Oggi l'efficienza energetica è fra gli aspetti più importanti che vengono valutati dai potenziali acquirenti, anche se la maggior parte confessa di fare fatica a destreggiarsi fra una normativa ancora poco chiara. Se questa è la casa che sognano gli italiani, la casa che già possiedono sembra comunque soddisfarli. Mediamente l'abitazione in cui abitano riceve un voto molto alto: 8+ secondo l'indagine effettuata da Makno & Consulting per Assimpredil. La crisi, d'altra parte, sembra scoraggiare. Il 33% degli intervistati dal sito Kijiji ha dichiarato che rinvierà l'acquisto mentre il 39% comprerà, ma in una zona meno cara. A Milano - secondo quanto registra l'Assimpredil - l'intenzione di acquisto di una casa si è addirittura più che dimezzata passando dal 13,1% del 2007 al 5,3% del 2008.

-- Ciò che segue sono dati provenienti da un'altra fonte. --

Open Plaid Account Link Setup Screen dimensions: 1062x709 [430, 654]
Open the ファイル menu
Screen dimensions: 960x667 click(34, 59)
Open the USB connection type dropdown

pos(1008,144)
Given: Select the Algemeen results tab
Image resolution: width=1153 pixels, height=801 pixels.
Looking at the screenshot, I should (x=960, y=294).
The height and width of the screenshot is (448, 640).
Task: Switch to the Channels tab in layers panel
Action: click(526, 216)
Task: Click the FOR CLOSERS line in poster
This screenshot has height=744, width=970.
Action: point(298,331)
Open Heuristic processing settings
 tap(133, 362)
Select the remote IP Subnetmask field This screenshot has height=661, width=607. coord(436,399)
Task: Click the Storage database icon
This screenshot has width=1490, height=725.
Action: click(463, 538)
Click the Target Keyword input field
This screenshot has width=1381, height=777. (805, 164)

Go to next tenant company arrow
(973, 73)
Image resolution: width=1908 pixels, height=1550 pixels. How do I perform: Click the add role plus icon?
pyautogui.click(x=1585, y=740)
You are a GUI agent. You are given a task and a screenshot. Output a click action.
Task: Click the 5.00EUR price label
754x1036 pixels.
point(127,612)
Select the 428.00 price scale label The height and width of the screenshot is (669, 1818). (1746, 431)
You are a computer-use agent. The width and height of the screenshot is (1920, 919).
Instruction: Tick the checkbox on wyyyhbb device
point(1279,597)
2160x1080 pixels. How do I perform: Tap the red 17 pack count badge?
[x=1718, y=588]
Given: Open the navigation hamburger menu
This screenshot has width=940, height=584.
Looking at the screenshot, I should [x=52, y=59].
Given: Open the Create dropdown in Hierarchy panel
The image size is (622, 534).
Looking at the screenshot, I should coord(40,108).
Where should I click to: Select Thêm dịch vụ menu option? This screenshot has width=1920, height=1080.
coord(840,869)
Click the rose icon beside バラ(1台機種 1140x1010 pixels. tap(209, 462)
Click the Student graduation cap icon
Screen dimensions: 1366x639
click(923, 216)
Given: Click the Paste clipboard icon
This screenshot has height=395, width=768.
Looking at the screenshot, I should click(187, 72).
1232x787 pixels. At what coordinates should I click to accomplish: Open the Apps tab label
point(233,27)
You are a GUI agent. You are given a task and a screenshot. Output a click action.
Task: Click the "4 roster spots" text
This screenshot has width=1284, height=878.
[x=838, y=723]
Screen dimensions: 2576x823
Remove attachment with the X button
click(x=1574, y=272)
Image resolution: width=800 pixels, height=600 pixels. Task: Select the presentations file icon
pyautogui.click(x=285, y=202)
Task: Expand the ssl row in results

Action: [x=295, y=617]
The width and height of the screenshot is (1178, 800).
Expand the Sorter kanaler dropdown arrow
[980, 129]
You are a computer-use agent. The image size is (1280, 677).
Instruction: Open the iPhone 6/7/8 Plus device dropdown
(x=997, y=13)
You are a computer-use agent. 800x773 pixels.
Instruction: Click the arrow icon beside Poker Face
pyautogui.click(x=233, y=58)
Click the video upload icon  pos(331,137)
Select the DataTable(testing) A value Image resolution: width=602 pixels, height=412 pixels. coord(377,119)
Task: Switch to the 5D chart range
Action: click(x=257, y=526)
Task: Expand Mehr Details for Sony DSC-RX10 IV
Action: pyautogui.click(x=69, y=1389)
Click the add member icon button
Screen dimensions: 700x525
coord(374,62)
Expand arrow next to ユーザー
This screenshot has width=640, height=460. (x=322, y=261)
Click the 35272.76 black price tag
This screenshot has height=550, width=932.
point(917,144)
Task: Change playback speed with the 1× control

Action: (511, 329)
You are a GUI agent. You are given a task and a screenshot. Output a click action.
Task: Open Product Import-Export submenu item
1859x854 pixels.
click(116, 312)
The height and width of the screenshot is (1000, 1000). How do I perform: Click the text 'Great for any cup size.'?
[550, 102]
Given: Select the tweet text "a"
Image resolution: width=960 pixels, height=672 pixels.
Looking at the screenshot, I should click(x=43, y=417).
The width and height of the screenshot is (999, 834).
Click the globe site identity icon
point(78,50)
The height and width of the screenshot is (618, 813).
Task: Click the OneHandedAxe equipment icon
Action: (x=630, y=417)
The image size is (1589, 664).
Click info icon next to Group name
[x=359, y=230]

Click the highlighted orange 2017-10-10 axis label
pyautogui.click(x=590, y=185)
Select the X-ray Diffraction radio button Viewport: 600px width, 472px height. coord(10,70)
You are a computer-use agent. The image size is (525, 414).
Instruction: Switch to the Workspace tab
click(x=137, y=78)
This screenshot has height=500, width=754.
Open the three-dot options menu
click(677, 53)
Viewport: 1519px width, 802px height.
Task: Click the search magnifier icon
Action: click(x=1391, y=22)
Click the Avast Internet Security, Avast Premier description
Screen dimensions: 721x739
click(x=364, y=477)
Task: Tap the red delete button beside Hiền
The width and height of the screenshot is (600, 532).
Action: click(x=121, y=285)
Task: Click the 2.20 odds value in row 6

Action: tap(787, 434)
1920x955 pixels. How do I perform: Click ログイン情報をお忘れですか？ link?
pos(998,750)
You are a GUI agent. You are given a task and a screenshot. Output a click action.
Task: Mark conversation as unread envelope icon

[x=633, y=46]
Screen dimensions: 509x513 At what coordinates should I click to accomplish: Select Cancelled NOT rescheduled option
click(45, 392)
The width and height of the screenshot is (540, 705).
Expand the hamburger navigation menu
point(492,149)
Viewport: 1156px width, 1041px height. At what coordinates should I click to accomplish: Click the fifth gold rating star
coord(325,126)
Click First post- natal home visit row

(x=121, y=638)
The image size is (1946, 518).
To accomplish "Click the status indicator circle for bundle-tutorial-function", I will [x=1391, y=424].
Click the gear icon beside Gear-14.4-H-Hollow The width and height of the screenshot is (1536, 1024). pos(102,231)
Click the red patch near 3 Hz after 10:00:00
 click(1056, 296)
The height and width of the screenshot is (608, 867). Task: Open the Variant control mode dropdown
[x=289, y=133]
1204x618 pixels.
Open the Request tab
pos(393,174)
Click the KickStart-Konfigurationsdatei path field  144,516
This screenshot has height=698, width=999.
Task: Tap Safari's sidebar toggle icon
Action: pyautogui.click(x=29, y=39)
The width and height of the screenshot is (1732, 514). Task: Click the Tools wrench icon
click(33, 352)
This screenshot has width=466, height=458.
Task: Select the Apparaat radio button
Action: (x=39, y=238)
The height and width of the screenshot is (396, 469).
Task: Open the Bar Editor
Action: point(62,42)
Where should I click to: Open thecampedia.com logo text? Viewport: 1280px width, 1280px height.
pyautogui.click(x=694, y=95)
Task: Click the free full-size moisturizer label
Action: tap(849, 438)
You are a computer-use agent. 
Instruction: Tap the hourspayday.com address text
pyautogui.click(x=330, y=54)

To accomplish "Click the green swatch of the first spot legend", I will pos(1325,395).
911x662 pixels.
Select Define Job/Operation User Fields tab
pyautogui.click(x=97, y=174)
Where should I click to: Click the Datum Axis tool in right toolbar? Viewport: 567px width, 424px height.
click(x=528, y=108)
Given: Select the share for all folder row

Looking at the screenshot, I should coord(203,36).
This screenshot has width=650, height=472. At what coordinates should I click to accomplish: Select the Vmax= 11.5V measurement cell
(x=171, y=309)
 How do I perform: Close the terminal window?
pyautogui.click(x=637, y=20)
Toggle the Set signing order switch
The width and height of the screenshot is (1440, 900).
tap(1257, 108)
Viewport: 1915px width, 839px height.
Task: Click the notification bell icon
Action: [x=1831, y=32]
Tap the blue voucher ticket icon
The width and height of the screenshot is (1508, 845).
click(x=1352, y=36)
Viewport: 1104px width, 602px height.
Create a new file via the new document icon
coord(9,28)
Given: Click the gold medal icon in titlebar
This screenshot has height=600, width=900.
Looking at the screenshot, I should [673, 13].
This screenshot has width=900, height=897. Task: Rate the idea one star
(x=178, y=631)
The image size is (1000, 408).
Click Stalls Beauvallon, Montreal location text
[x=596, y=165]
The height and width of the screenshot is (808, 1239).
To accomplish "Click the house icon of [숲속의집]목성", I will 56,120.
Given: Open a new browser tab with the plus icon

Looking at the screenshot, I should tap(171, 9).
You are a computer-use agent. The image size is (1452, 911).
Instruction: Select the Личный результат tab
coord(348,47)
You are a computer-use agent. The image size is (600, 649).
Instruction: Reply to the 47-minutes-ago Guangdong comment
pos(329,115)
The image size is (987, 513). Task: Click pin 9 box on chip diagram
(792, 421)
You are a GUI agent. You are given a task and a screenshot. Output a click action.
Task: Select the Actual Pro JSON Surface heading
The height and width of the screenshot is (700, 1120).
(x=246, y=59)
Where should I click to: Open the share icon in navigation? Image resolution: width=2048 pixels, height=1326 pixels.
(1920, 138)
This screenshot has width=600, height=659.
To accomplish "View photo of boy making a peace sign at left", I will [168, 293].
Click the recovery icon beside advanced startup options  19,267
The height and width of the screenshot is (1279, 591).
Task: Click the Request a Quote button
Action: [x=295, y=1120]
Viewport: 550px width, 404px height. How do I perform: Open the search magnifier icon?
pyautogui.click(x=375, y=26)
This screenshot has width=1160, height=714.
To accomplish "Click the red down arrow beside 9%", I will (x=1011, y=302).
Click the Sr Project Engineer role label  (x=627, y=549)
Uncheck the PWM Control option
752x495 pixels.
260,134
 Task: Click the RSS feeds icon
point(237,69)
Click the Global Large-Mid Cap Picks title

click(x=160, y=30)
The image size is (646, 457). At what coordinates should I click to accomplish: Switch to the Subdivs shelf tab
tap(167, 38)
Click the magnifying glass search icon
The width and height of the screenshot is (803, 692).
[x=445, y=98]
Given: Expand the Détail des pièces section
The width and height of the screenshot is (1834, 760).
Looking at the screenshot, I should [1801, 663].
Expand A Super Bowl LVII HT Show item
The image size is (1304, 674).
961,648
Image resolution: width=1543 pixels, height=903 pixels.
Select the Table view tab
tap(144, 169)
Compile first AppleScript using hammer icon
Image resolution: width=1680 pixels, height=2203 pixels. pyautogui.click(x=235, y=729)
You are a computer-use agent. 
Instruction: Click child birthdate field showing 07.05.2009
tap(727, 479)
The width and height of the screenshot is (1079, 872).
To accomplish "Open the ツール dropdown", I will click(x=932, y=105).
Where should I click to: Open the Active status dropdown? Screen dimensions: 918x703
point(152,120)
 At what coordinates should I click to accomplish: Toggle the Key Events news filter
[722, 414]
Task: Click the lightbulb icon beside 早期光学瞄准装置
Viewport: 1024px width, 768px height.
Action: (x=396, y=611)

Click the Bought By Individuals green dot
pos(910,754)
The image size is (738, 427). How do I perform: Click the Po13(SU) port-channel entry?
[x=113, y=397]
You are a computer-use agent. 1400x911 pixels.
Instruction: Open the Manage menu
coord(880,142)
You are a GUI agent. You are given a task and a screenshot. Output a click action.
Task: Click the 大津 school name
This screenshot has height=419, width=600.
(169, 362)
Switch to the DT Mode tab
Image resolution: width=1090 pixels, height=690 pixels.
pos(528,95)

"Il 'prodotto casa' - spiega il presidente dell'Assimpredil Ance, Claudio De Albertis, deve costare meno e per ottenere questo risultato bisogna lavorare sia sui prezzi delle aree sia sui costi del prodotto". La qualità, però, resta fondamentale: "Lo standard delle nuove costruzioni - spiega Matteo Cabassi, amministratore delegato di Brioschi - rimane di fascia alta perchè spendere di più rende l'immobile più appetibile". Ma la qualità si esprime anche attraverso i servizi: "Molto importanti sono la vicinanza ai trasporti pubblici, ad asili, scuole e parcheggi, e poi la presenza di negozi di vicinato e il verde", aggiunge Alessandro Pasquarelli, a.d. di EuroMilano, società partecipata dalle Coop e da Intesa SanPaolo che sta portando avanti alcuni improtanti progetti di sviluppo immobiliare come quello di Bovisa a Milano. La sicurezza nel quartiere è importante sia per Cabassi che per Pasquarelli. Come ottenerla? "E' il quartiere che deve vivere - sottolineano - servono commercio e negozi di quartiere che ormai sono quasi spariti".